:: Records from a dataset ::
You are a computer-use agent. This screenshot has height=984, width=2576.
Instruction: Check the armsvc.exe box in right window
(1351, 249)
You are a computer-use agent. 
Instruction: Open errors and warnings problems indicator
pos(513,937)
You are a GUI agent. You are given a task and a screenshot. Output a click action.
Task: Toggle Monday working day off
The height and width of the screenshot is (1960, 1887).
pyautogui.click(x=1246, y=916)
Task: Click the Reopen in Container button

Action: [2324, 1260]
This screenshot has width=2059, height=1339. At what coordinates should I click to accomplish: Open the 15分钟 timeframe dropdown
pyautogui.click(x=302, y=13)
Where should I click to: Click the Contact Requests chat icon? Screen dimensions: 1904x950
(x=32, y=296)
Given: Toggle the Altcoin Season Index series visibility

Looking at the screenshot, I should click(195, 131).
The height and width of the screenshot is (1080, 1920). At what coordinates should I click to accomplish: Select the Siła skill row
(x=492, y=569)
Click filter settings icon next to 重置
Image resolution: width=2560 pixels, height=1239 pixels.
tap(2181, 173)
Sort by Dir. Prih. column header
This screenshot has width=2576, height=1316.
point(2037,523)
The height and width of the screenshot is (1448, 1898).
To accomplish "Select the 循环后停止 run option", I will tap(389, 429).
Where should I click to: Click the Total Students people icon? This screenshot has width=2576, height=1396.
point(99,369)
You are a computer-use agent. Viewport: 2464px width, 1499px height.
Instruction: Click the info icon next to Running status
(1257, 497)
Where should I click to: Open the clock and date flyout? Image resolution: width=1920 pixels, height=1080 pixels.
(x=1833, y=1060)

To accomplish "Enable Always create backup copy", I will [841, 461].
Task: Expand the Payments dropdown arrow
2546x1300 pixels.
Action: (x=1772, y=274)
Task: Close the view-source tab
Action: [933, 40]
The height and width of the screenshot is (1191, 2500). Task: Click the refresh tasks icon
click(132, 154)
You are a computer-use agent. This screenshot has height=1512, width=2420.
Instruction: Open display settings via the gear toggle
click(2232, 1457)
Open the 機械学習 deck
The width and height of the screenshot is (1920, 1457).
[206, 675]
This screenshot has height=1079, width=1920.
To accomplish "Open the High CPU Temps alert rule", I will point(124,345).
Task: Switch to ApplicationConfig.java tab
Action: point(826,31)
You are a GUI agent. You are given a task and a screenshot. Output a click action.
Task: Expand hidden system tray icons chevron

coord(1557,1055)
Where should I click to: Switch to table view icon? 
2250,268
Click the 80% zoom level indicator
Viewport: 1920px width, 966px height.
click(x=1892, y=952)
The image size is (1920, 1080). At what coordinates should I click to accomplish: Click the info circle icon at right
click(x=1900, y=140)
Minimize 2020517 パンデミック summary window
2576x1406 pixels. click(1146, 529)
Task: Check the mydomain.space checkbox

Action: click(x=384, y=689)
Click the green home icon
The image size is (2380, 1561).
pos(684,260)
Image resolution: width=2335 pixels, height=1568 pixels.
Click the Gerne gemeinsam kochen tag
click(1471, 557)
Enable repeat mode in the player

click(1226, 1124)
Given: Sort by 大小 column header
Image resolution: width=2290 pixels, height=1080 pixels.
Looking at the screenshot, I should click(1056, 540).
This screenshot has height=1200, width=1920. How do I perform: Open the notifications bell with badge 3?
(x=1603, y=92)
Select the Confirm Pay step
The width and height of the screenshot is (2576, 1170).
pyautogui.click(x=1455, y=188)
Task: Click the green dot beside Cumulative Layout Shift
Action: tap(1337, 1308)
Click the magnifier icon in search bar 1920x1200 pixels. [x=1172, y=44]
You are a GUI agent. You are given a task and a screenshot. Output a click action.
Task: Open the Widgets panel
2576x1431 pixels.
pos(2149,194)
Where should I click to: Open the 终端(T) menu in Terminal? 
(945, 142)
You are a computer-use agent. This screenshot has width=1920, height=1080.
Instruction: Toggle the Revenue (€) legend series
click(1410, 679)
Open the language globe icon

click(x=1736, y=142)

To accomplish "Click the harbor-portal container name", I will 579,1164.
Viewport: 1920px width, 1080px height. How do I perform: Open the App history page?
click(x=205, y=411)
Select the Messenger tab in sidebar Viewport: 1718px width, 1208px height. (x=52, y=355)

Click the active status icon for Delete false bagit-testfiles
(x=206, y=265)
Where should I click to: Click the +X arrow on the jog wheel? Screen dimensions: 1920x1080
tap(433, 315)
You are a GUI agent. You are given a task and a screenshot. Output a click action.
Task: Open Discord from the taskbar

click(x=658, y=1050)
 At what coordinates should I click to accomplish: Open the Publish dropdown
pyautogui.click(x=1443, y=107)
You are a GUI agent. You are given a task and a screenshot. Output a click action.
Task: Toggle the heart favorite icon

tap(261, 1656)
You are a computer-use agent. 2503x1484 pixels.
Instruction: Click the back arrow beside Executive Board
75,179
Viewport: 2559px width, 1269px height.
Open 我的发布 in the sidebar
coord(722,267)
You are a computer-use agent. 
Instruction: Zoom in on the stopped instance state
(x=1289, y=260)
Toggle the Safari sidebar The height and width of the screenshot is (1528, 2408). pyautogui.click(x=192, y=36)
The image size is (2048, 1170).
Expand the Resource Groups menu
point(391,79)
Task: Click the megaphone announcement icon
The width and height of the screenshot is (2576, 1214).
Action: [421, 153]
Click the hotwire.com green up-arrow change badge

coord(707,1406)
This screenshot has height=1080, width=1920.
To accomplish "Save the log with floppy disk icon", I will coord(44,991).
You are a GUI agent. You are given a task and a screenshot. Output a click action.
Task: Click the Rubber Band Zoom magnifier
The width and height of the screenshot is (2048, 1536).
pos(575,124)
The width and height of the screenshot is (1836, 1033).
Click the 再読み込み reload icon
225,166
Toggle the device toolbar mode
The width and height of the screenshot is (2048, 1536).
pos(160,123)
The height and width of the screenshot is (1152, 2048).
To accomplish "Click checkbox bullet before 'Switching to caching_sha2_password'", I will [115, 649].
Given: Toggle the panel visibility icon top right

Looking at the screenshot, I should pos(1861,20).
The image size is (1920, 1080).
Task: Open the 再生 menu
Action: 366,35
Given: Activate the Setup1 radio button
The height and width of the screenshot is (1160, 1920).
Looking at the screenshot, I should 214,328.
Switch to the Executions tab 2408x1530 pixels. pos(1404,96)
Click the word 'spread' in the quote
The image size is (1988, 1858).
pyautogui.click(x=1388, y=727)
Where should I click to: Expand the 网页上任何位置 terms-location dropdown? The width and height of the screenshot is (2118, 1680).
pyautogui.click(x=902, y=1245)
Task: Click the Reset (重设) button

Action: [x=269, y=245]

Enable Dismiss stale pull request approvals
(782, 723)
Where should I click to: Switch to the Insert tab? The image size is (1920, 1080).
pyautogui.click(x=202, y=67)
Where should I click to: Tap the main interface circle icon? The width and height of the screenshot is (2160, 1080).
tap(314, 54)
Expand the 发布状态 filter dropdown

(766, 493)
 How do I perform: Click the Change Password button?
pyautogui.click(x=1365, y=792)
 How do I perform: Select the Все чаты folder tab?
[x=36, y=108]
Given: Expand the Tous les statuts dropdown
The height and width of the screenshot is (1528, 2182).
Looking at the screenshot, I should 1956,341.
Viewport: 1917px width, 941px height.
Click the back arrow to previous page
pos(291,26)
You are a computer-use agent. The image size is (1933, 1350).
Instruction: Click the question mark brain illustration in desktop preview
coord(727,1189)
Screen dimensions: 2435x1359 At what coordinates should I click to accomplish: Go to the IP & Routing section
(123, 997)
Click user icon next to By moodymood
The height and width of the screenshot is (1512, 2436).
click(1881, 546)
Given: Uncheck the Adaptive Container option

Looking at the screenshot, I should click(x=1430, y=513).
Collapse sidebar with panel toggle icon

:: Problem to solve ::
Determine the number of lines above holding the string "header". Reply with it and nothing more.

:: Your response ::
2